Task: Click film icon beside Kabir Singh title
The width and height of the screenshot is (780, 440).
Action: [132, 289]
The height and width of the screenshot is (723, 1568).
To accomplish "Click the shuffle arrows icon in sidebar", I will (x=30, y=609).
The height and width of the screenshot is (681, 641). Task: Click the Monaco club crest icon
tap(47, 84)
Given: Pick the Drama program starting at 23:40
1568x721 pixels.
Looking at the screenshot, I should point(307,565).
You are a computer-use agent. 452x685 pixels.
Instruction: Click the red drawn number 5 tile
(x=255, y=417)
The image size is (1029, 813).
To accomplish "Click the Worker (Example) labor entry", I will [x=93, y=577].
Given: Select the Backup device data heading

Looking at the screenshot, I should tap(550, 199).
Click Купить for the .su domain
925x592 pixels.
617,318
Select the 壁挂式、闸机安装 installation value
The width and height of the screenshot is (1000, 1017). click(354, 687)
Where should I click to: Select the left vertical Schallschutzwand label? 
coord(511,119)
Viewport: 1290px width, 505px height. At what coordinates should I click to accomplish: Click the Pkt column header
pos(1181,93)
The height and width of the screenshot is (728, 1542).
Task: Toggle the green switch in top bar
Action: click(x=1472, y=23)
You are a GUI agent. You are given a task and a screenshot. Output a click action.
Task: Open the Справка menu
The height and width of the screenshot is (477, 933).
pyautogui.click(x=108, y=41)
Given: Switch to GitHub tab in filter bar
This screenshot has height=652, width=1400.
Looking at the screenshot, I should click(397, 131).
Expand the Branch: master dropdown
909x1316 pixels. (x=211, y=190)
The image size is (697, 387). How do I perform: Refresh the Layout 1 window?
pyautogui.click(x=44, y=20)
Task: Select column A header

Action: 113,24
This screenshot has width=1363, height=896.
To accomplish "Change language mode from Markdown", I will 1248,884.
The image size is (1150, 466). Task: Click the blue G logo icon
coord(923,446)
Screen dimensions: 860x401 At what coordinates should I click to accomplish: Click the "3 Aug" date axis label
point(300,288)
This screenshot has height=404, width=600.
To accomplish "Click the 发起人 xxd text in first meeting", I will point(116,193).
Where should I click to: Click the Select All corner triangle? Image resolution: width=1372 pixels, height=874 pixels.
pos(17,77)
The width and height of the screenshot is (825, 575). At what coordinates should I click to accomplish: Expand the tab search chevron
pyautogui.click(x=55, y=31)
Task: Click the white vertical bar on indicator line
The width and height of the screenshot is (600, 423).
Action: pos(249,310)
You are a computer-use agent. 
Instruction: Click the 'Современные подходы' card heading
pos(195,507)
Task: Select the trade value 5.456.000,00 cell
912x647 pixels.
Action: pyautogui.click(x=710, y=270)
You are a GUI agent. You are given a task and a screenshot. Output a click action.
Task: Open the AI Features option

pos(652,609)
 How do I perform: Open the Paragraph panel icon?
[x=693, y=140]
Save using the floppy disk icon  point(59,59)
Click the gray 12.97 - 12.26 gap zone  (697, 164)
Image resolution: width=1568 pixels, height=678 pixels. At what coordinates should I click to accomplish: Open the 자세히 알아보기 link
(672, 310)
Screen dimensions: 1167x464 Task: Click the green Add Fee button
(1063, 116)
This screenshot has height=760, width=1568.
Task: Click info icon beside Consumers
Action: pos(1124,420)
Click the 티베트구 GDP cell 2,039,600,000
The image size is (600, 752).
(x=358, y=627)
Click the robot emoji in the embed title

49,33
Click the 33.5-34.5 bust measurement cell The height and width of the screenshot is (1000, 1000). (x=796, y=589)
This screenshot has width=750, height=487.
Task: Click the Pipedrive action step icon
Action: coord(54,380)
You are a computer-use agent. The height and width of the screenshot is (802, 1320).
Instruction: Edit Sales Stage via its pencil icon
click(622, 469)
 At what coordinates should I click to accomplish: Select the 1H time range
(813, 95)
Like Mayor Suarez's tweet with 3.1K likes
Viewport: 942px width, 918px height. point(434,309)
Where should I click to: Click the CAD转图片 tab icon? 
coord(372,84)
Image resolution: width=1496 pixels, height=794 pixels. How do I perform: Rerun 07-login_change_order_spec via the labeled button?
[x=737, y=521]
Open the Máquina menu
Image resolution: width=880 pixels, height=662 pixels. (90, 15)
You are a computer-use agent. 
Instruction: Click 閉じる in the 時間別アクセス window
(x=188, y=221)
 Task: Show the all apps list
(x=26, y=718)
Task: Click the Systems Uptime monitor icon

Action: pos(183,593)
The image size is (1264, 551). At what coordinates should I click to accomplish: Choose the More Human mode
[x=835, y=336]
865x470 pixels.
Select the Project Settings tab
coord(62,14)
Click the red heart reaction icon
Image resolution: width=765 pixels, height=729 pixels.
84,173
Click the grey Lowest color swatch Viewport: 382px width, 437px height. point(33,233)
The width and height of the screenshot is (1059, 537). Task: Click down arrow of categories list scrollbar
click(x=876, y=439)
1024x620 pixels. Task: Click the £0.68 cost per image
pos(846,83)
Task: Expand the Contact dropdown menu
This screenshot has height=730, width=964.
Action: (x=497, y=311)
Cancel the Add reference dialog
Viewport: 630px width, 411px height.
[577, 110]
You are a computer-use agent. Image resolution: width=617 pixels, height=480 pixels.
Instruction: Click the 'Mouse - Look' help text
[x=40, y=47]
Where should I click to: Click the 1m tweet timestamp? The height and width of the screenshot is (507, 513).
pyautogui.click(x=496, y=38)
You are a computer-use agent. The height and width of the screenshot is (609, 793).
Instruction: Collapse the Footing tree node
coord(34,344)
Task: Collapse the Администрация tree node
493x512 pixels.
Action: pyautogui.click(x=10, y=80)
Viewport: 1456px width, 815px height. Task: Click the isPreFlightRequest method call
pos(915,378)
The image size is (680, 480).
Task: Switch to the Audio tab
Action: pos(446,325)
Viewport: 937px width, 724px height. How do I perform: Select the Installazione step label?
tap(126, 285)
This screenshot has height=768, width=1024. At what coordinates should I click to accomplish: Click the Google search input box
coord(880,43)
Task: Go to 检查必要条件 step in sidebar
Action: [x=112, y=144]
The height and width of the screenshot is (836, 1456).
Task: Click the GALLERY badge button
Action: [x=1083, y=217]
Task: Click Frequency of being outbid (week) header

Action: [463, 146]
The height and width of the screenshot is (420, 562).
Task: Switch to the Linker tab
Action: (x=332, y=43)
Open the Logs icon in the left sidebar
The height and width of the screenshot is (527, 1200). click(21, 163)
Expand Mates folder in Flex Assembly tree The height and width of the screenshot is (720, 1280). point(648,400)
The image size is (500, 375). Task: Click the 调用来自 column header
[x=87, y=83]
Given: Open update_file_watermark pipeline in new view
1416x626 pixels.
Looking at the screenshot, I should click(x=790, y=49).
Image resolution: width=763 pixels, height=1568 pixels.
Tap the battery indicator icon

++++++

DIRECTIONS FOR THIS TASK: Collect the complete line wherever the string "indicator" appears in the records.

SOLUTION TO THIS TASK:
Task: Click the white vertical bar on indicator line
Tap the battery indicator icon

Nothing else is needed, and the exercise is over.